神奈川県横浜市神奈川区の実家整理で見つかった和紙製巻物(古文書)一式

【横浜市神奈川区】空き家となった実家整理中に見つかった和紙製巻物(古文書)一式を出張買取|古道具買取事例

買取品目 ・和紙製の巻物(古文書)一式
・紐で束ねられた巻物(複数本)
片付けの形態 実家整理・片付け作業
作業時間 約1時間(内容確認・点数整理・査定説明・お引き取り)
買取地域 神奈川県横浜市神奈川区

実家の片付け・整理の中で浮かび上がったご相談の背景

今回ご相談をいただいたのは、神奈川県横浜市神奈川区でご実家の片付けを進めていたお客様からでした。

押し入れの奥から、紐で束ねられた和紙製の巻物が複数本見つかったとのこと。

片付けは、要不要を決めて進める作業です。

けれど実家には、「読めないけれど捨てづらいもの」がどうしても残りやすい。

古文書や巻物はその代表格です。

「価値があるのか分からない」
「家に残すべきものなのか判断できない」
「読めないまま処分していいのか不安」

今回も、片付けを進めたい気持ちと、処分してしまうことへの違和感が同時に残り、その“止まる感覚”がご相談につながりました。

片付けの途中で見つかった和紙製の巻物一式

紐でまとめられた状態で、数本の巻物が確認できました。

和紙製巻物が束ねられた状態

巻き軸の両端は木製と思われる芯で固定され、外側には経年による色の変化や擦れが見られます。
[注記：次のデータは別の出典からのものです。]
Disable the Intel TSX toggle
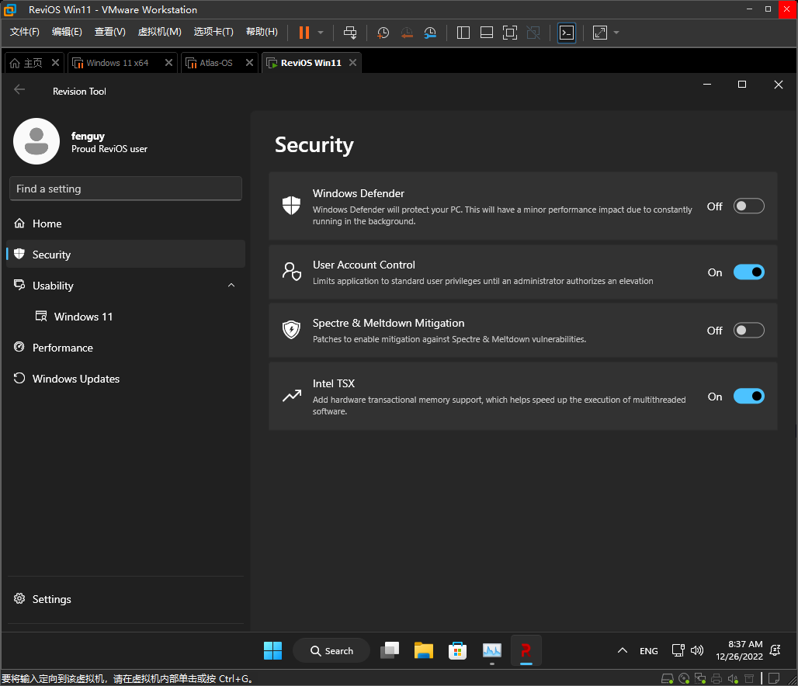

和紙表面には墨書と思われる文字が連なり、部分的に退色や摩耗が確認できます。

お客様
「読めないので、重要なものなのか分からなくて…」
細川
「まずは混在したまま崩さず確認します。束ねられた状態自体が、保管の手がかりになります」

巻物は混在した状態で保管されており、専用箱や仕覆などは見当たりませんでした。

この“混在している状態”も、実家整理では重要な判断材料になります。

日常の記録物として使われてきた性質

古文書や巻物は、鑑賞目的よりも記録や保存を目的として残されてきたものが多く見られます。

巻物表面の墨書と経年変化

墨の濃淡、紙質の変化、折れや擦れは、長い年月を経た証でもあります。

重要なのは、年代や内容を断定することではありません。

どういう形で残されてきたのか。

誰かがまとめ、紐で結び、押し入れに保管していたという事実自体が、扱いの順序を示しています。

査定で直面する評価の現実

古文書や巻物の査定では、保存状態と内容の確認が軸になります。

巻物の端部と木軸部分

期待を煽らず、判断の基準として整理してお伝えします。

評価が伸びにくい理由① 使用感

和紙は湿度や光の影響を受けやすく、退色や破れが見られることがあります。経年による摩耗や折れは自然なものですが、保存状態は評価の軸になります。

評価が伸びにくい理由② 同型・類似品の存在

古文書は同様の形式や構造のものが複数存在する場合が多く、外観だけで差がつきにくいことがあります。内容確認を踏まえた整理が必要です。

評価が伸びにくい理由③ 単品では地味に映る点

巻物は装飾品ではないため、見た目だけでは価値が伝わりにくい場合があります。一式としてのまとまりや背景を含めて確認することが重要です。

使用感がある
同型・類似品が複数ある
単品で見ると地味に映る

それでも雑に処分すべきではない理由

古文書は、読めないからこそ処分判断が早まりやすい品です。

けれど、紐でまとめられた状態や巻き軸の揃い方には、保管意図が残っています。

混在している場合でも、まずは状態を崩さず確認することが大切です。

「読めないから不要」と決めてしまう前に、一度整理することで、後悔を防ぐことができます。

実家整理における「理由を残す査定」

マルミ工藝社では、査定を金額提示だけで終わらせません。

なぜその扱いになるのか。

保存状態・まとまり・背景を整理し、ご相談者様が納得できる形で判断できるようにしています。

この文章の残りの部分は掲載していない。